My staples are a food bank, nursing home, and a local NPR station. The first
two are by far much more eye opening and rewarding. Lots of "one-off"
volunteering as well, though these are not as good IMO. Hospital health
drives, community bike races, libraries, eco-related stuff.

The more personal and reoccurring volunteering is what will likely impact you
(and others) most. I find a couple times a month helps to keep me centered and
remind me of how silly some problems are in life.

------
muyueh
I am not sure whether this counts or not, but last year I started a TEDx
event.
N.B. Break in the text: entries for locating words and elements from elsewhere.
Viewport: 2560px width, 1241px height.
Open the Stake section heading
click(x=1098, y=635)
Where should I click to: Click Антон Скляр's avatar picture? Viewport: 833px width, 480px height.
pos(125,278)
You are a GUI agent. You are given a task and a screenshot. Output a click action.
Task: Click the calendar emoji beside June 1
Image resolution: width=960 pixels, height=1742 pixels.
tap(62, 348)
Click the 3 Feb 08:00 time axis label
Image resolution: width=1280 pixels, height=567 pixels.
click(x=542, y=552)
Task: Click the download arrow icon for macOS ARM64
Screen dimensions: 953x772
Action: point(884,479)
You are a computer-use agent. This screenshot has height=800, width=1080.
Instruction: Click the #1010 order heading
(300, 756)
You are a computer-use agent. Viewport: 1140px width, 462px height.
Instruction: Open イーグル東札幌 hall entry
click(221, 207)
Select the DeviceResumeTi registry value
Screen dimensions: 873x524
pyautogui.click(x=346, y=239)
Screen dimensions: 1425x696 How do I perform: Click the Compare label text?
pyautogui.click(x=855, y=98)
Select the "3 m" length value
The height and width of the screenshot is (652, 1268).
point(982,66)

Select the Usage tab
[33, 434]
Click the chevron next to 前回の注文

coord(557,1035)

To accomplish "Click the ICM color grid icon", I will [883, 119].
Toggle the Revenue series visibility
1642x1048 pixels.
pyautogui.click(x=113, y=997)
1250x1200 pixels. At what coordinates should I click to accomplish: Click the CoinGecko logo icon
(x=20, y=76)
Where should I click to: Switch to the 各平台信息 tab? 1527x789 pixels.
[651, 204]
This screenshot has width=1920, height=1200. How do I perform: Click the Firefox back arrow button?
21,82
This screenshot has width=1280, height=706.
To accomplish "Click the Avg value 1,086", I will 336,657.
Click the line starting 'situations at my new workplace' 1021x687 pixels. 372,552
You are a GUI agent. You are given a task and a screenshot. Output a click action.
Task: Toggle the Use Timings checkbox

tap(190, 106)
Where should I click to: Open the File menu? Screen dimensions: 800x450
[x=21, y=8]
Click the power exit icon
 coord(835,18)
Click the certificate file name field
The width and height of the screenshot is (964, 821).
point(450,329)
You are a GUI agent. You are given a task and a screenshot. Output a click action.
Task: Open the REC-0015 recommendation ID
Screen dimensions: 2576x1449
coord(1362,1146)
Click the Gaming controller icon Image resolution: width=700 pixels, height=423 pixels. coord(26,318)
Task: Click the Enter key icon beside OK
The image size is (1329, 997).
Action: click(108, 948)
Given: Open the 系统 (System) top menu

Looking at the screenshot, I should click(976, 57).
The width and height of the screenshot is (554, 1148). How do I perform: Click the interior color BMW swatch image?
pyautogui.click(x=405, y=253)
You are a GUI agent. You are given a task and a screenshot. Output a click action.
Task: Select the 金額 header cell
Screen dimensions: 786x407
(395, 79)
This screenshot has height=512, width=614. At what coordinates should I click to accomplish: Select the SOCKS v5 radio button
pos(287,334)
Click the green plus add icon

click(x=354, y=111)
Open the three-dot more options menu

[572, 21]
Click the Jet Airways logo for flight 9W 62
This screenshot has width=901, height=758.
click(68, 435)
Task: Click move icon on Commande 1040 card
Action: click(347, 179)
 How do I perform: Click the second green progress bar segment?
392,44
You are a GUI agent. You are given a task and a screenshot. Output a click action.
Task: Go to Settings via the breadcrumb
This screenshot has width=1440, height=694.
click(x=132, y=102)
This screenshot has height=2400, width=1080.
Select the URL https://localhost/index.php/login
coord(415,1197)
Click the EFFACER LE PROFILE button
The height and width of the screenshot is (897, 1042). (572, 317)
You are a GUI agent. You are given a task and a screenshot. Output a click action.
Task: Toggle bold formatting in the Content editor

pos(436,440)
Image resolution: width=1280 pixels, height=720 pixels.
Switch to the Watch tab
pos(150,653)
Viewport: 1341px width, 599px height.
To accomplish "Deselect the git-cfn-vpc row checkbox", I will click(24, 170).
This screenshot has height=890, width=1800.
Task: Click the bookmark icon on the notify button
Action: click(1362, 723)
My own motivation was that after graduation, it was so difficult to
make new geek friends.

\- Inviting people to TEDx has been a great excuse to reach total stranger,
and to ask them about their work. \- Organizing event is to "get things done
in the real world", (which I believe to be) the same skill set for a startup.
\- Working with people really helps me to get to know them. I have since found
my future business partner.

------
clockwork_189
Hm, nothing as life changing as most of the commenters below, however I
volunteered with my local dragon boat team. Helped them with coaching, their
site development and marketing.

It helped me exercise what I learn and at the same time learn to become a
better leader. It also helped me get out of my shell as I am a bit of an
introvert :P

------
japhyr
I volunteer for a mountain rescue team. Holy heck, sitting at a computer
dealing with bugs and other such "stressful" issues is pretty easy after
working on the side of a mountain when someone has got themselves stuck or
injured in a precarious situation. The people I get to work with are just
amazing.

------
rdouble
In high school I worked in a summer school program for the children of migrant
farm workers. I used to be a math tutor at an after school program for Somali
immigrants. There are a lot of volunteer tutoring programs.

------
GI
I volunteered at a homeless shelter for a few weeks. Totally changed my
outlook on life. I am much slower to judge, I am very careful not to waste and
moan a lot less. I'd recommend it to anyone.

------
mildavw
Hospice - helping people navigate their own impending death gave me some
perspective. I did it for a few years in my early 30s and had both elderly
patients and some younger than I. Pretty intense but the training was great, I
was highly valued by the patients and their families, and it really made me
think about not wasting the time I have on the planet, however long that
should last.

I was a musician at the time and, like you, thought, "I should do something
with my days since I have so much free time."

------
jgrahamc
After university I volunteered at a social centre for the blind in the UK. I
had a great time helping people who were blind and being part of their social
circle.

------
timhargis
Teach music to 3rd grade students once a week...I love music but never wanted
to do it professionally. It's super rewarding when a few of the kids pick up
an instrument and actually learn to play over the course of the school year.

------
superconductor
Canadian Mental Health Association, because I had so much in common with the
people there, and the local food bank, because a year later I ended up needing
the service myself. It saved my life.